(GIVEN TEXT)
++++++

The House of Representatives will hold a hearing November 1st on a piece of legislation that would ban all abortions after the fetus’ “heartbeat” is detectable. This could ban abortions as soon as six weeks into a pregnancy – before most women even know they are pregnant.

Rep. Steven King (R-IA) introduced H.R. 490, Heartbeat Protection Act of 2017, this past January. Under this bill, physicians who perform abortions with or without determining whether the fetus has a detectable heartbeat, or does not inform the patient of that determination, will be fined and/or face up to five years in prison.

“If a heartbeat is detected, the baby is protected.” King said in a January press release. As of Monday, H.R. 490 had 169 cosponsors.

“It’s just simply outrageous that [Republicans] would look to ban abortion at all,” said a Planned Parenthood representative to Bustle. “It’s legal in this country, it’s a protected right, and it should remain that way.”

This is the harshest restriction on reproductive rights that the federal government has considered. However, multiple states have already attempted abortion restrictions based on fetal activity.

++++++

(DATA EXTRACT)
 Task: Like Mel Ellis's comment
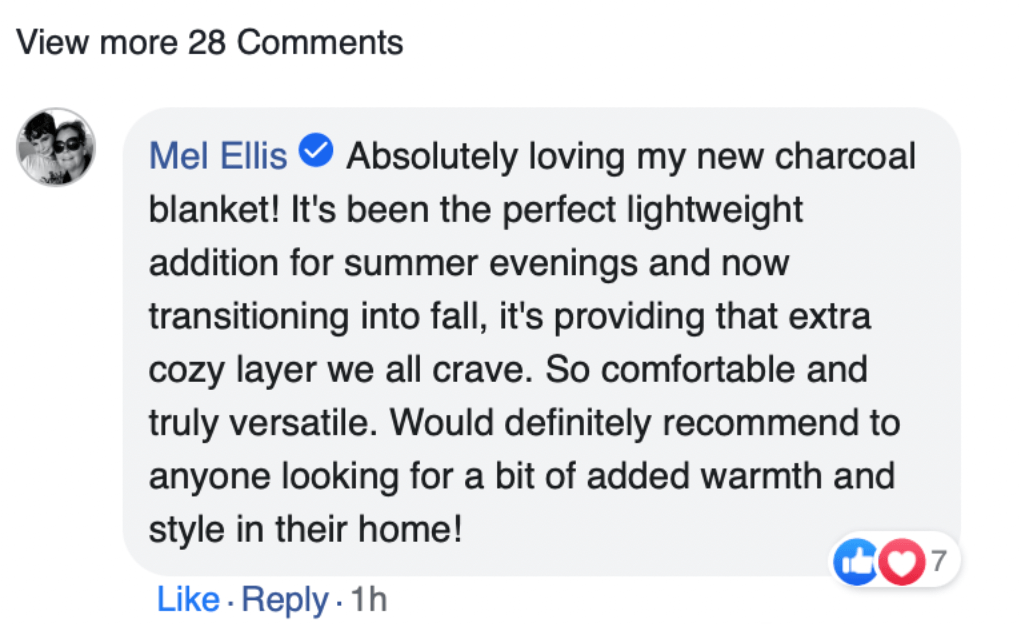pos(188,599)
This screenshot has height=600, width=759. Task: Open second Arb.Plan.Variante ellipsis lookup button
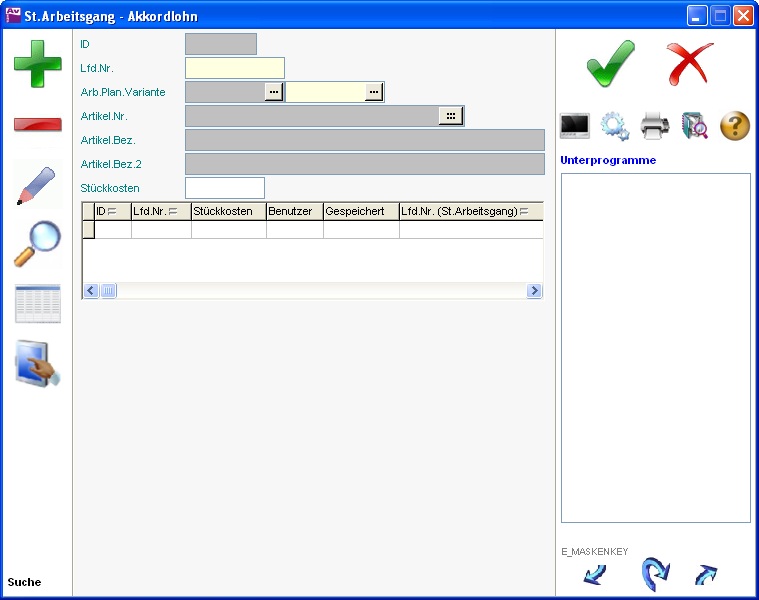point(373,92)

++++++

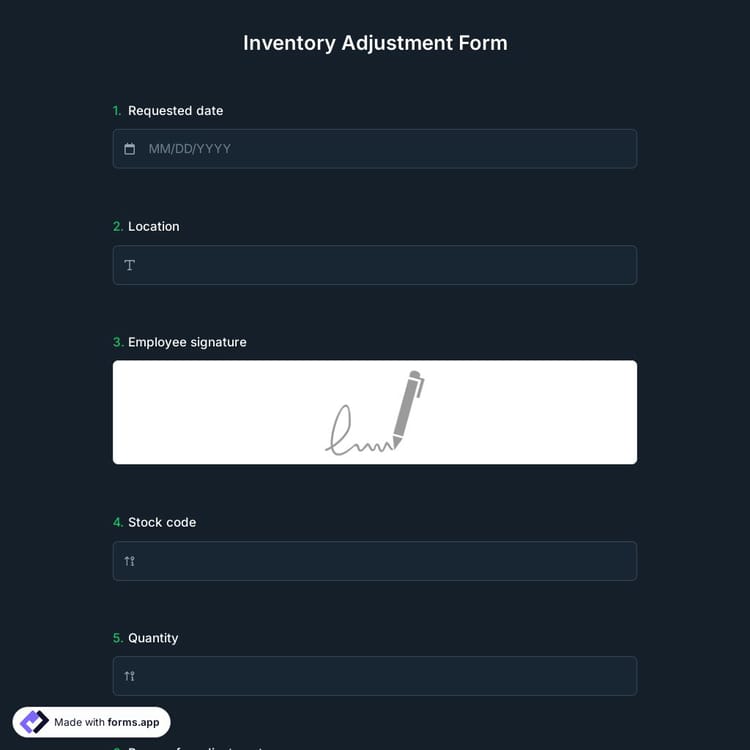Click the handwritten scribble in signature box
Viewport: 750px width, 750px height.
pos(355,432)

++++++

(ASSIGNMENT A) List each distinct number written in digits in the text on the abortion bill, in the order they first appear.
(ASSIGNMENT B) Copy everything in the text on the abortion bill from "The House of" down to "they are pregnant.".

(SOLUTION A) 1 (in "November 1st"), 490, 2017, 169

(SOLUTION B)
The House of Representatives will hold a hearing November 1st on a piece of legislation that would ban all abortions after the fetus’ “heartbeat” is detectable. This could ban abortions as soon as six weeks into a pregnancy – before most women even know they are pregnant.